Agreeing to issue a guarantee according to URDG spares the parties the effort of drafting extensive clauses to describe the independence of the guarantee, its irrevocability, its non-assign ability and the guarantor’s duties and more.

The most popular articles in URDG from a banker’s point of view are:

Article 8: Content of instructions and guarantees
Article 8 works as a checklist, very useful both for the Guarantor as well as the Applicant when they negotiating the guarantee.

Article 10: Advising of a guarantee or amendment
A new article containing information and instructions for the advising bank/party when receiving instruction only to advise the guarantee without any representation from their own.

Article 11: Amendments
Also a new article containing instructions how to handle an amendment.

Article 14: Presentation and Article 19: Examination
The articles have been rewritten and are now very clear about how the guarantors shall treat a presentation and how they shall examine the documents presented.

Article 20: Time for Examination of demand; payment
Reasonable time has been prolonged from 3 days to 5 days following the day of presentation.

Article 23: Extend or pay
Where a complying demand have been presented, as a request to extend the expiry date, the guarantor is now allowed to suspend payment for a period not exceeding 30 calendar days following its receipt of the demand (instead of 3 days).

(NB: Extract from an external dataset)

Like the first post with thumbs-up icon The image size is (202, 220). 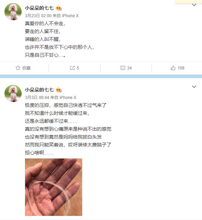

Article 24: Non-Complying demand, waiver and notice
A new article delaing with the situation when a demand has been rejected by the guarantor.

Guarantors deal with documents and not with goods, services or performance in general. This means that even if the applicant states that he has performed and consider that the guarantor should not pay, the guarantor should pay if the documents presented are in conformity. The only circumstance in which not to pay is if the applicant has strong proof that it is an unfair calling.

Benefits with using URDG 758
Once the URDG are incorporated in the guarantee or counter-guarantee text by contractual reference to the URDG, they are deemed to be entirely incorporated, unless specific article(s) are expressly excluded or amended.

When drafting a URDG guarantee or counter-guarantee, it is important to make achoice and avoid conditions whose occurrence can only be determined through a forensic examination of the underlying transactions. Guarantors and applicants should avoid using ambiguous terms in the guarantee. Sound practice can only be built upon transparency and good faith. It is in no one’s interest that the guarantee terms could only be understood through lengthy and costly litigation. Clear wording requires no judicial interpretation; therefore applicants can save considerable negotiating time and the cost of specialized legal assistance by benefiting from ready-to-use standard conditions in the model guarantee forms.

A URDG guarantee and counter-guarantee are irrevocable undertakings; this protects the beneficiary against the risk of revocation of the guarantee at a time when the guaranteed obligation is still to be completed.

A URDG guarantee and counter-guarantee enter into effect as from the date they are issued, unless their terms expressly postpone their entry into effect to agree with a later date or the occurrence of an agreed event. Accordingly, no demand for payment can be presented until the guarantee enters into effect following the occurrence of a specified date or event indicated in the guarantee.

The essential characteristic of a demand guarantee is that it is independent of the underlying transaction between the applicant and the beneficiary that prompted the issuance of the guarantee. Further, a demand guarantee is also independent of the instruction relationship pursuant to the applicant having requested the guarantor to issue the guarantee in favor of the beneficiary.